▶ **Reading text**:
- - -
2

I am looking for a better way to count the array values than what I have described below (Graphlab Create with Python)

labels = graphlab.SArray([-1, -1, 1, 1, 1])

plus_ones_count = list(labels).count(1)
# plus_ones_count outputs 3

minu_ones_count = list(labels).count(-1)
# minu_ones_count outputs 2

Thank you for any pointers or suggestions.

After additional experiments len(labels[labels == ]) seems to be doing a better job (for my requirement where the desired number range is small) Just for others reference I am providing the code I used to measure three approaches. If you know any other better way of doing it (or) caveats please let me know.

import numpy as np
from random import randint
from collections import Counter

for data_set_size in [10, 100, 1000, 10000, 100000, 1000000]:
    labels = graphlab.SArray([randint(-1,1) for p in range(0, data_set_size)])
    print "Data set size: ", data_set_size

    %timeit -n 100 l = list(labels); l.count(-1), l.count(0), l.count(1)
    %timeit -n 100 len(labels[labels == -1]), len(labels[labels == 0]), len(labels[labels == 1])
    %timeit -n 100 label_count = Counter(labels); label_count.get(-1), label_count.get(0), label_count.get(1)
ImA ohW
  • 21
  • 4

3 Answers3

0

You can use Counter from collections

labels = [-1, -1, 1, 1, 1]
from collections import Counter
label_count = Counter(labels)
label_count.get(1)

3

label_count.most_common()

[(1, 3), (-1, 2)]

Ref link: https://docs.python.org/2/library/collections.html#collections.Counter

Vikash Singh
  • 13,213
  • 8
  • 40
  • 70
  • Thanks Vikash - But I am looking for a better approach with SArray data type of Graphlab. Somehow it is not obvious for me from their API documents. – ImA ohW Jun 26 '17 at 08:15
  • @SaravananChidambaram I don't think SArray has the Counter feature. Can't you convert your SArray to list and do the Counter computation? – Vikash Singh Jun 26 '17 at 08:45
  • 1
    Vikash: I did some additional experiments comparing 3 methods [1] The one converts SArray to list() and uses count() [2] Using access like len(labels[labels == -1]), which is what few seems to be using [3] Using Counter as you suggested. I limited the array values to {-1, 0, 1} with varying array size of 10 numbers to a million.You may be interested to know that Method #2 outperformed among the three as size increases. However I haven't experimented with any integer value instead of limiting to 3 values as in the case here. – ImA ohW Jun 26 '17 at 10:48
  • Method 2 might have better performance because you counted for only 1 number. Where as method 3 does counting for all unique values in the list. But I agree with you. It's just that I don't optimise until I have to. 2 sec for millions or 10 sec does not make a difference. Only when it gets to exponential times like minutes or days do I start optimisation. Personal style. Premature optimisation is not my style. Neither is complicating code for optimisation. Just stating my views :) – Vikash Singh Jun 26 '17 at 10:53
0

You can use this simple hack I used.
- - -
▶ **Information supplied**:
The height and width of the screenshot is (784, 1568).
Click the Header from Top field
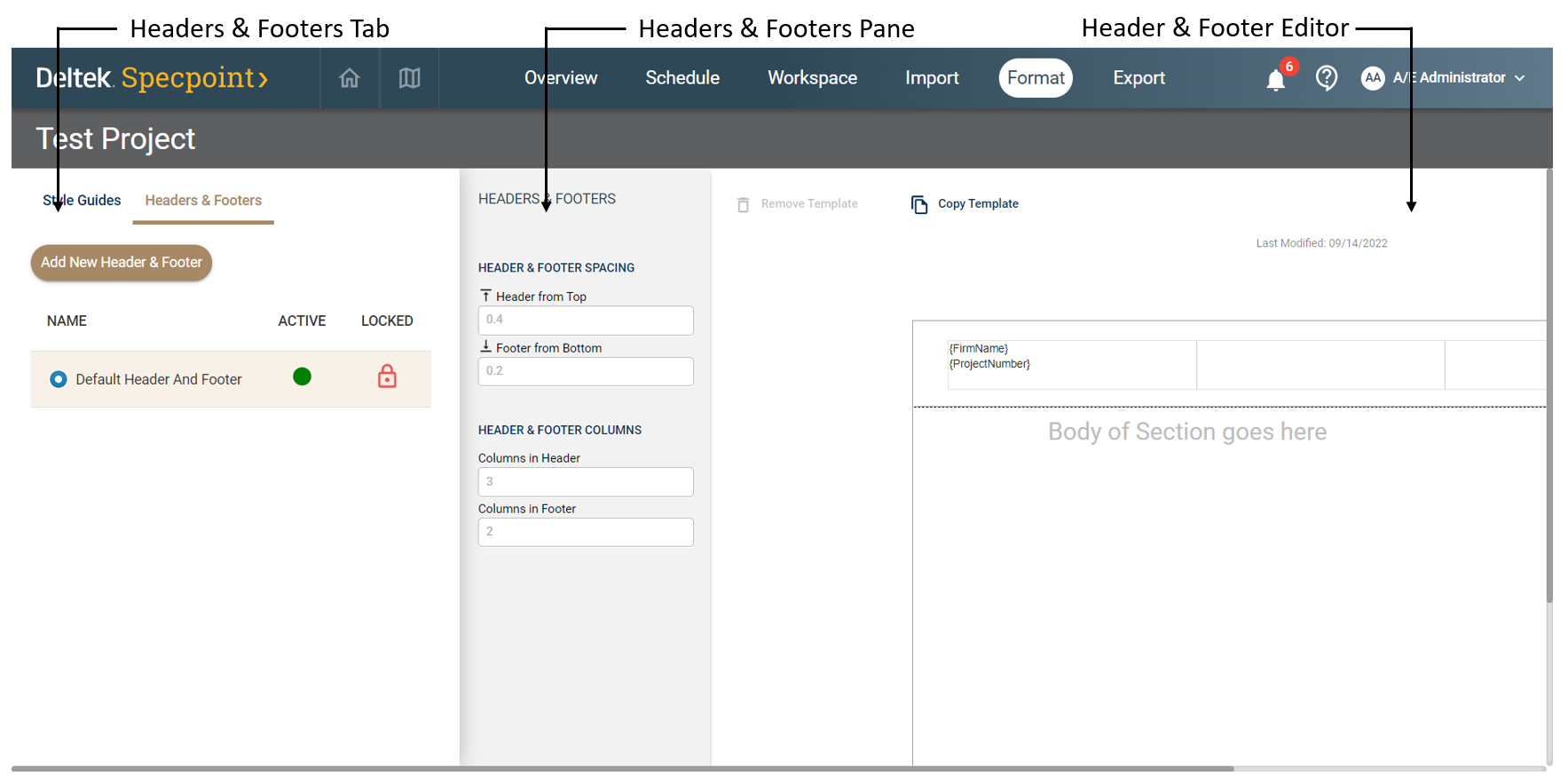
- - -
▶ **Exercise prompt**: Render this sentence from the forum thread above into Spanish: "Premature optimisation is not my style."

▶ **Full solution**: La optimización prematura no es mi estilo.